The details on Guerrero and his shooting continue to be sketchy and incomplete, but it's plain that he was a third-world migrant who was in the country under circumstances that are unclear -- in other words, he was a migrant, working merginal jobs, apparently including DoorDash or similar work. The problem with Ms Jones calling him a "worker" is that uncontrolled migration has the effect of lowering wages and raising rents, precisely the conditions that hurt the traditional working class, whose plight Ms Jones herself describes at the start of her piece:
Last spring, my mother and I looked for her childhood home on Zillow. She grew up on the Mid-Coast of Maine in a two-bedroom house without a view of the water. My grandparents could just about afford it on blue-collar wages in 1959. Now Zillow said the same house could sell for almost half a million dollars. We stared at my laptop screen, in silence, until my mother ventured the obvious: None of us could buy the place now.

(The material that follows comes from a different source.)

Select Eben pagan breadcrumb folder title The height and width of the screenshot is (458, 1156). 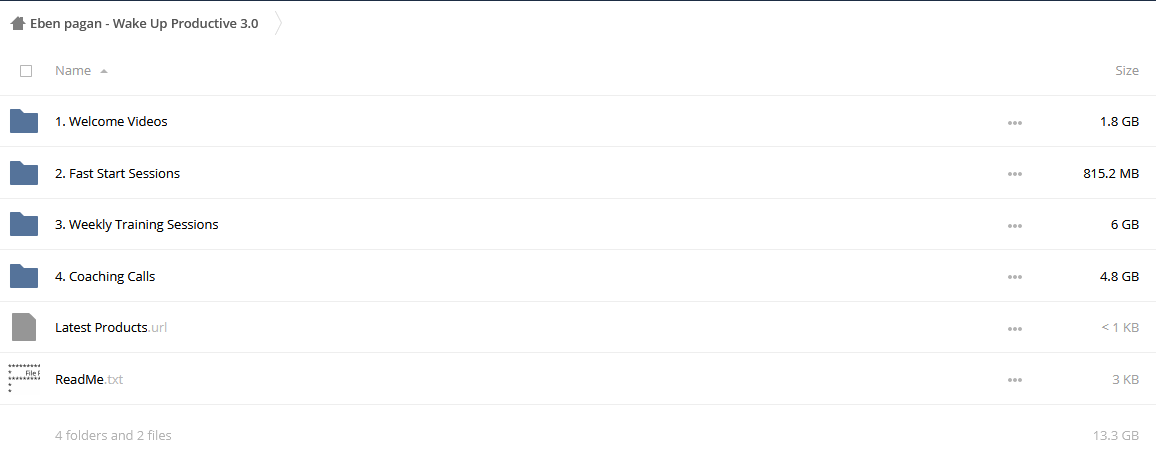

Well, wages are down, rents are up. The current US liberal immigration policy began with the Immigration and Nationality Act of 1965, also known as the Hart-Celler Act. As of 1959, a working-class family could afford a modest single-family home. Now, they can't. Among the policies that created that circumstance must certainly be decades of liberalized immigration.Joan Guerrero isn't a "worker", he's a stooge brought in by the millions to keep the native working class down. Ms Jones gets things half right when she more or less concludes that whatever Platner was, even if he seemed to be a member of the working class, he wasn't what the working class needed:
his policies sounded like common sense, because they were; they were designed to help the working class in its broadest and truest form. And I think Platner’s supporters knew that. They reasoned their way to a decision based on the information they had at the time. “I supported him with trepidation,” a retired nurse told the Times after Platner dropped out. “I was giving him the benefit of the doubt because of the bigger picture.” As my colleague Rebecca Traister wrote last week, “Anyone who pretends Platner’s candidacy represented an easy moral and philosophical calculation is wrong.”
When I told my mother why Platner dropped out, she sounded angry. At him, for the pain he allegedly inflicted. At Collins. “Mainers need an advocate,” she told me.
But if, as she clearly does here, she thinks "the working class in its broadest and truest form" includes migrants who've been brought in deliberately to lower wages and raise rents at the expense of the traditional working class -- which definitely includes the college-educated kids who've been duped into thinking a degree would guarantee respectable employment -- she continues to be deeply confused.